Anyone know of a hawaiian havanese breeder? Would be sort of like Cuba, weather wise.


----------



## Eva (Jun 20, 2008)

Rikidaisy said:


> Anyone know of a hawaiian havanese breeder? Would be sort of like Cuba, weather wise.


I googled this one...

http://havanesehawaii.com/


----------



## Havtahava (Aug 20, 2006)

I only know of one breeder in Hawaii and don't know anything about them except that they live there. (No knowledge of health testing, etc.)

I'm surprised at how many people that I know of (or their family) were in Hawaii for the holidays. Several of my family members were there for Christmas & New Years and just came home yesterday. DH & I opted to not go either.


----------



## RikiDaisyDixie (Apr 15, 2008)

*airfare*

Airfare to Hawaii goes down considerably Kimberly later this month and for the next few...this is the time to go! No crowds either.

I have a couple more photos of Alana enjoying her visit. The first one looks like a spiritual awakening! She is having a very good time.

I wonder if havanese would chase all the geckos? They are all over the place!


----------



## hedygs (May 23, 2007)

Rikidaisy said:


> Where were you on the Big Island? Kona side? Maui is also very beautiful. Do you have photos to share? I hope you had a great visit. How long was the flight from Michigan?
> 
> Alana is half Japanese from her dad, and then 1/4 Italian, 1/8 Scot, and 1/8 Irish from my side. She will be 12 on January 31.
> 
> We originally got Riki for her as she wanted a white poodle for her birthday. I didn't really want a poodle, so I got the next best (and even better) dog. The funny thing is Riki's first clip was a dream come true for her because he was a poodle for about three months...and oh how I cried!

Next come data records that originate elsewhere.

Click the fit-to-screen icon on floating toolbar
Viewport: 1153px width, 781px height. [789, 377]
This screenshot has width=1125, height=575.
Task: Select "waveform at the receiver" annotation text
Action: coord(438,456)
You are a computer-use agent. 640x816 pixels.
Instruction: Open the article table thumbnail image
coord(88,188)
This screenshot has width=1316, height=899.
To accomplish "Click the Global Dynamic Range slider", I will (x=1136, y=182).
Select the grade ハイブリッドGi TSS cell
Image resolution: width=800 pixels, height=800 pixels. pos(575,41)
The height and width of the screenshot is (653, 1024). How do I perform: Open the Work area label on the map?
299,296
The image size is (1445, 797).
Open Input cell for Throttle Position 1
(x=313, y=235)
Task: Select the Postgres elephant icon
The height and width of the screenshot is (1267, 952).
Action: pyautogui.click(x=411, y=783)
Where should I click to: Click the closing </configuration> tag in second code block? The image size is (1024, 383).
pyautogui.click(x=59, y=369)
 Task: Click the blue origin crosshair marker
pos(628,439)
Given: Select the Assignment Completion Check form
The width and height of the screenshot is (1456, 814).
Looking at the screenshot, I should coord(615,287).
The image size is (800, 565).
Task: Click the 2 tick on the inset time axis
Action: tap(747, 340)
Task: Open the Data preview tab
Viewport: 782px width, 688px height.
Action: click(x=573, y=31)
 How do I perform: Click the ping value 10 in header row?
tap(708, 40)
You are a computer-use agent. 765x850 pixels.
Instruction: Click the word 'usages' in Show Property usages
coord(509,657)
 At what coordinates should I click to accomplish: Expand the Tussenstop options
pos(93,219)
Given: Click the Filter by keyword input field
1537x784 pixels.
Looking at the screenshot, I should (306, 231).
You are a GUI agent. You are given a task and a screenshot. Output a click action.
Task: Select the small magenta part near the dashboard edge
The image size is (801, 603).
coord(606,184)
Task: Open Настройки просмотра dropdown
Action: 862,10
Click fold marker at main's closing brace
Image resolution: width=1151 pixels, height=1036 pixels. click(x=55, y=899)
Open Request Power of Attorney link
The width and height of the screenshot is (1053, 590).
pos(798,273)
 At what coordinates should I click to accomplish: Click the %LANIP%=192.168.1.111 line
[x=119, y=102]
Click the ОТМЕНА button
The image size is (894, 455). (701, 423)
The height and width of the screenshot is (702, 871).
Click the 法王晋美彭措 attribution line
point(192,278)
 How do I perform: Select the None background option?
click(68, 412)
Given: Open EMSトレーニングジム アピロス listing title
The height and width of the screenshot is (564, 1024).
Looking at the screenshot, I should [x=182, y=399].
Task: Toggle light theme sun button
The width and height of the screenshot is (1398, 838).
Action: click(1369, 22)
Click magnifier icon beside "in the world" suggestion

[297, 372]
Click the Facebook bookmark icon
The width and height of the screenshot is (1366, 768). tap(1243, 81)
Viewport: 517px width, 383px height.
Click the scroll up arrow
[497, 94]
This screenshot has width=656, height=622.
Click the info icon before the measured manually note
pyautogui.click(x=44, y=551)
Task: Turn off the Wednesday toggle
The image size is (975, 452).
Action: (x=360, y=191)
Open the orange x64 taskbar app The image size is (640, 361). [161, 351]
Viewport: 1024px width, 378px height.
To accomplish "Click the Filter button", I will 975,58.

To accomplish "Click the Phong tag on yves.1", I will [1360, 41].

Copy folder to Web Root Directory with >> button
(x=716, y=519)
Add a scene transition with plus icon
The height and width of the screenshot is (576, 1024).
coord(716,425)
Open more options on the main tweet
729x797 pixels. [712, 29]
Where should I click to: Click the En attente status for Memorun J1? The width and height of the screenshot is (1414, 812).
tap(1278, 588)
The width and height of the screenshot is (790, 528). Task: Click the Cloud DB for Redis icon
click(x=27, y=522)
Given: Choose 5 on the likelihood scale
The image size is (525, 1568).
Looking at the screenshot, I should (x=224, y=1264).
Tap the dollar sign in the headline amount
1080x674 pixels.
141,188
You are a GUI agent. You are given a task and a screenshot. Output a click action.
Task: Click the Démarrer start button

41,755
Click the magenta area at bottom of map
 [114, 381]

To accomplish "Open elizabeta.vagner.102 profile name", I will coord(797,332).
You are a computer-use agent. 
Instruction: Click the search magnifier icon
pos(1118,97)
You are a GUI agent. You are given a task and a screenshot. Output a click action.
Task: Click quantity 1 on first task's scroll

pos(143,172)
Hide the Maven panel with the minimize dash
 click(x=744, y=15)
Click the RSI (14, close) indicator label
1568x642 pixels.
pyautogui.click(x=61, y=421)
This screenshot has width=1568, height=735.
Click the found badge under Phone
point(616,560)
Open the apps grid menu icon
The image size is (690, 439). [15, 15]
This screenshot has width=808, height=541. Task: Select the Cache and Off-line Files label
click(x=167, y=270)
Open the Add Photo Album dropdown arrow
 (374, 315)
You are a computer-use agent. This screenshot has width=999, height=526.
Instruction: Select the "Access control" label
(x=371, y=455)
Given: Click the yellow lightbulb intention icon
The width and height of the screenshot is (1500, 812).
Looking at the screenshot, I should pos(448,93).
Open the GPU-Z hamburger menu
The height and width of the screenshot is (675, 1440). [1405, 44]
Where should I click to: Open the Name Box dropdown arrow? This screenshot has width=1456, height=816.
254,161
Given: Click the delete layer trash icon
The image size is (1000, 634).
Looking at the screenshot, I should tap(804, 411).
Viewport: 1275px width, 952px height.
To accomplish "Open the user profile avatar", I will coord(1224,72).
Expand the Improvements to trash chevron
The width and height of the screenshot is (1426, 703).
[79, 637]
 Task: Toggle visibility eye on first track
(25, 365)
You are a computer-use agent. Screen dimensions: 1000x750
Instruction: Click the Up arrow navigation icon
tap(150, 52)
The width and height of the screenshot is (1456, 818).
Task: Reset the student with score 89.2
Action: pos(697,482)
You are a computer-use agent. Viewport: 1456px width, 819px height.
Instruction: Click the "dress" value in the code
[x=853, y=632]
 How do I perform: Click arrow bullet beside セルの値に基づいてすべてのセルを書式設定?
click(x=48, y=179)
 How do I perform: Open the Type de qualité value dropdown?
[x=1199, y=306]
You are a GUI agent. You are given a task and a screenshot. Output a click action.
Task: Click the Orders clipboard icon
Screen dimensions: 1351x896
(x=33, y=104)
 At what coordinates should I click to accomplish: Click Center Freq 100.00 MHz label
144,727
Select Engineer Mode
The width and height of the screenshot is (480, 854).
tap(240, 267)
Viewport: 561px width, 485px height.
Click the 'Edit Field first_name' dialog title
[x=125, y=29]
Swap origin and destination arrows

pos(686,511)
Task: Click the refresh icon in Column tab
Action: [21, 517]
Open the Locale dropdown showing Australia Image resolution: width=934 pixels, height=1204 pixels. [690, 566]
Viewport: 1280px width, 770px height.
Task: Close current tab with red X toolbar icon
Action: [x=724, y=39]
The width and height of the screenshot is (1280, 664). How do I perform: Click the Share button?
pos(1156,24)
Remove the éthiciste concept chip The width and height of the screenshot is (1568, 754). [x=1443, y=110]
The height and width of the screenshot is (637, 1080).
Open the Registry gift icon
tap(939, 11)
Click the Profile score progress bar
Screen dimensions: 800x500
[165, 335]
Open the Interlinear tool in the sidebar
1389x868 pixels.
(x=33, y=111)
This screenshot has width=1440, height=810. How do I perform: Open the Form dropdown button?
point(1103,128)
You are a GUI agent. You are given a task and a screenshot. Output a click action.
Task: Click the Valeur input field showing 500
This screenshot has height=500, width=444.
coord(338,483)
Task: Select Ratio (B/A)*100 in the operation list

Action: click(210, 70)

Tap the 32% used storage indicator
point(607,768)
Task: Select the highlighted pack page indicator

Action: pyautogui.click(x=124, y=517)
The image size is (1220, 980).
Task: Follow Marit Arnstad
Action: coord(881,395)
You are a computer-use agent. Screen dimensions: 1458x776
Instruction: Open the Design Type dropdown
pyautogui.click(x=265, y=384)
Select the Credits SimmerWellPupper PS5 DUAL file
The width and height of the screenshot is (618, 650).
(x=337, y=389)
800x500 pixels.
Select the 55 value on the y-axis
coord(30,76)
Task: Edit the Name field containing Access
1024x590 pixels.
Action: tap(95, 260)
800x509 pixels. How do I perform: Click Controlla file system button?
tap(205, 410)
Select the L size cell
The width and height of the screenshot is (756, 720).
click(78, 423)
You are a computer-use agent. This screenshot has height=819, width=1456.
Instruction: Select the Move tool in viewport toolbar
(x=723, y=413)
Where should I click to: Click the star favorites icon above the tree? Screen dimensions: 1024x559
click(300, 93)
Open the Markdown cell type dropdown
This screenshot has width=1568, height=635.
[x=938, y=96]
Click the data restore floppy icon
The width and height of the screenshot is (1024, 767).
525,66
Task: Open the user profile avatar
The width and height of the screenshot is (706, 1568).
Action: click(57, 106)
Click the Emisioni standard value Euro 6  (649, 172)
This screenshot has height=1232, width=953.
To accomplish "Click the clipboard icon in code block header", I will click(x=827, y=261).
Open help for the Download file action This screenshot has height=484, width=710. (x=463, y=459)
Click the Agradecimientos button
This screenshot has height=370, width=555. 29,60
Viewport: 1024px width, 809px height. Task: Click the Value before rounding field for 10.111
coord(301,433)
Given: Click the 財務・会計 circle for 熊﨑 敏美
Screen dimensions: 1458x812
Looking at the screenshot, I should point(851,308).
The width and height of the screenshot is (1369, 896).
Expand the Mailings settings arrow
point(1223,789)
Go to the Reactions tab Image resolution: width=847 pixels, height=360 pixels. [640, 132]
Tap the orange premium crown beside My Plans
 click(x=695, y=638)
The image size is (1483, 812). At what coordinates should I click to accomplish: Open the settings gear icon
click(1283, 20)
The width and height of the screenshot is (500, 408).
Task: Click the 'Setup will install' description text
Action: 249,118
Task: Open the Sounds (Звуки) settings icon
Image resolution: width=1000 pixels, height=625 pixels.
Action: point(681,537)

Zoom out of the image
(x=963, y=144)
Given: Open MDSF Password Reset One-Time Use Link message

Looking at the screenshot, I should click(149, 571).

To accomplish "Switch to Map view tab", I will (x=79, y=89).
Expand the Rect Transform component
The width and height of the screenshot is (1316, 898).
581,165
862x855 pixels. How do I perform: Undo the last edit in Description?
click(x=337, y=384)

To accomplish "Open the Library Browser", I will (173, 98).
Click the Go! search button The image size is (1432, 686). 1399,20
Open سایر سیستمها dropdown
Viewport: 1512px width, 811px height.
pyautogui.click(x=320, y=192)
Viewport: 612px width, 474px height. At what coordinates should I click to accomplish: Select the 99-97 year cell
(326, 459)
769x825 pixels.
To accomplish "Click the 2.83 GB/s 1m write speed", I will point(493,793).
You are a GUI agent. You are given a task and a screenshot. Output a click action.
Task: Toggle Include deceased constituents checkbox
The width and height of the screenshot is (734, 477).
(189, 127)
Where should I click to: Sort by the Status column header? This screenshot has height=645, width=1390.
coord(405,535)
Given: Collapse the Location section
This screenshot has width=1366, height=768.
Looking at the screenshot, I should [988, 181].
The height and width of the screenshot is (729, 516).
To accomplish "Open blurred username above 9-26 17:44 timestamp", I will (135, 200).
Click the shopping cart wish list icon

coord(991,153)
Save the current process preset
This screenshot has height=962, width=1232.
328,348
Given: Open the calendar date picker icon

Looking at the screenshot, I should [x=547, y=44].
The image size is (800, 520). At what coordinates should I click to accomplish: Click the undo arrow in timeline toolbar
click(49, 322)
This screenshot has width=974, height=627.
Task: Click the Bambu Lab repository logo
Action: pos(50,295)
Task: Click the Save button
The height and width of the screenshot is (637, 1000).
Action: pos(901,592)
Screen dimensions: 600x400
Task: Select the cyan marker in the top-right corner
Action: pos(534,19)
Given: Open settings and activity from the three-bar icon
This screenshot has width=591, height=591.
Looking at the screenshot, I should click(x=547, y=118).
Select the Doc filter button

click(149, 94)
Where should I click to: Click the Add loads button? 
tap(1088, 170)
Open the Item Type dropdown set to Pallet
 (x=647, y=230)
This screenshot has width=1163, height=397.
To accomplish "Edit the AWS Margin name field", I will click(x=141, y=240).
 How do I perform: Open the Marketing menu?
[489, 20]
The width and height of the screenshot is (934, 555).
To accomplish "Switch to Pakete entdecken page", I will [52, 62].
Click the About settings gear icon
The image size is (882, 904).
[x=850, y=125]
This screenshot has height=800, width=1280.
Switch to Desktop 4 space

We were in Waikaloa and it was glorious. I know so many love other islands because the BI has so many rocky beaches but I had a chance to meet an internet friend and go snorkeling with her and her DH. Saw some amazing turtles beside the fish. Went horseback riding up in the mountains for about four hours. Went to Volcano National Park and was dressed all wrong so I froze my ass off. All in all we were on the BI for four days, Oahu for two and Maui for 7. It is approximately a 10 hour flight from Michigan thus the super long, for us anyway, vacation. Why the heck we live in this frozen place I'll never know. I'm not even from here!

Kimberly (doh!) I wish you had gone. I would have loved to see you.

I tried to take as few photos as possible actually. I hate how I look lately.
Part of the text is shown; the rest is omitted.